(Task description) Please reproduce the items word for word, starting at the line that contains "Viewport: 329px width, 301px" and ending at the final line of the items.

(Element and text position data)
-- START --
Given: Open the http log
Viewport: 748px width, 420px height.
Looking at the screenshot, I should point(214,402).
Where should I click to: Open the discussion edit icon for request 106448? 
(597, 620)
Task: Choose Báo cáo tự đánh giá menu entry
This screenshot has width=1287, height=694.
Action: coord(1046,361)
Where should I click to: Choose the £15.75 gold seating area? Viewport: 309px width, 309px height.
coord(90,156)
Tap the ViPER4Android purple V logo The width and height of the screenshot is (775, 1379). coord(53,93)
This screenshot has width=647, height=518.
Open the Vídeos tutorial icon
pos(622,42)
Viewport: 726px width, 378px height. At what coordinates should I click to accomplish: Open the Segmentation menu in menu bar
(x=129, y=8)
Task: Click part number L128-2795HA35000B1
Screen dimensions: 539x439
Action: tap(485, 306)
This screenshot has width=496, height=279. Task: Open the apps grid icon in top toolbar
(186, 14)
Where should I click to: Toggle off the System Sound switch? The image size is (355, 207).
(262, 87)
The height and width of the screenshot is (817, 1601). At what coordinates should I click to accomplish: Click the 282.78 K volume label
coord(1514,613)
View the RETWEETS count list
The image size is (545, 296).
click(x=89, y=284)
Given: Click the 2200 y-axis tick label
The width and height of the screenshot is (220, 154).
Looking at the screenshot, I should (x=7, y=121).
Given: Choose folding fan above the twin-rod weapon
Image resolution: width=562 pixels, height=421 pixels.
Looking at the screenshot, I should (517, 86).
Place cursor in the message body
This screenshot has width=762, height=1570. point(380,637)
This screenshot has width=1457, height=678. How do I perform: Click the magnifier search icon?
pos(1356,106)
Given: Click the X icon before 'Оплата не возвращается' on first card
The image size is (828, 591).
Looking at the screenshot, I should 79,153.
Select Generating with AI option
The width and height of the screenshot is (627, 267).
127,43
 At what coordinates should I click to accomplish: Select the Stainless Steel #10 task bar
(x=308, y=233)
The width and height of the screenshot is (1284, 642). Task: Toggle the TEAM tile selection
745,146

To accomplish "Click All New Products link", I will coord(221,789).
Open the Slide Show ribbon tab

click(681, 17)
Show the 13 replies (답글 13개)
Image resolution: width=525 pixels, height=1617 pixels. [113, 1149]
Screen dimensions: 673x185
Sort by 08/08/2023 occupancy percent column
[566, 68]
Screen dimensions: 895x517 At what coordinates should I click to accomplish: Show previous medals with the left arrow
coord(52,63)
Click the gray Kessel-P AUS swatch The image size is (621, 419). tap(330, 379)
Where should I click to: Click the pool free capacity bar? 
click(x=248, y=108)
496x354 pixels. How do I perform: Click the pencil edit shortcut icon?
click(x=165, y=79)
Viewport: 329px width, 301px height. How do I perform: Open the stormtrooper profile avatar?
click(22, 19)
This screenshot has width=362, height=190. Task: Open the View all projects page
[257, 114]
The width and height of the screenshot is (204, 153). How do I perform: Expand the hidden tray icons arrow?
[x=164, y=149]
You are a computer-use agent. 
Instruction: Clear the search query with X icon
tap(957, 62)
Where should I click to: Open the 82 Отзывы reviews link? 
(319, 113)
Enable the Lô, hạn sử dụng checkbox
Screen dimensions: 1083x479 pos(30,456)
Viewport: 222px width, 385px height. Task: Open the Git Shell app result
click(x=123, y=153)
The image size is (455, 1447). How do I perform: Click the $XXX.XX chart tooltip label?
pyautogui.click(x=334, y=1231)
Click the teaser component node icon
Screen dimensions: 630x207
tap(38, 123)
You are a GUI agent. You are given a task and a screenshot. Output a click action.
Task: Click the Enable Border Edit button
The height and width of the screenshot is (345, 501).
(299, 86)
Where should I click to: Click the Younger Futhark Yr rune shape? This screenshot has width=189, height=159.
-- END --
(The output)
Viewport: 329px width, 301px height. How do I perform: Open the stormtrooper profile avatar?
click(22, 19)
This screenshot has width=362, height=190. Task: Open the View all projects page
[257, 114]
The width and height of the screenshot is (204, 153). How do I perform: Expand the hidden tray icons arrow?
[x=164, y=149]
You are a computer-use agent. 
Instruction: Clear the search query with X icon
tap(957, 62)
Where should I click to: Open the 82 Отзывы reviews link? 
(319, 113)
Enable the Lô, hạn sử dụng checkbox
Screen dimensions: 1083x479 pos(30,456)
Viewport: 222px width, 385px height. Task: Open the Git Shell app result
click(x=123, y=153)
The image size is (455, 1447). How do I perform: Click the $XXX.XX chart tooltip label?
pyautogui.click(x=334, y=1231)
Click the teaser component node icon
Screen dimensions: 630x207
tap(38, 123)
You are a GUI agent. You are given a task and a screenshot. Output a click action.
Task: Click the Enable Border Edit button
The height and width of the screenshot is (345, 501).
(299, 86)
Where should I click to: Click the Younger Futhark Yr rune shape? This screenshot has width=189, height=159.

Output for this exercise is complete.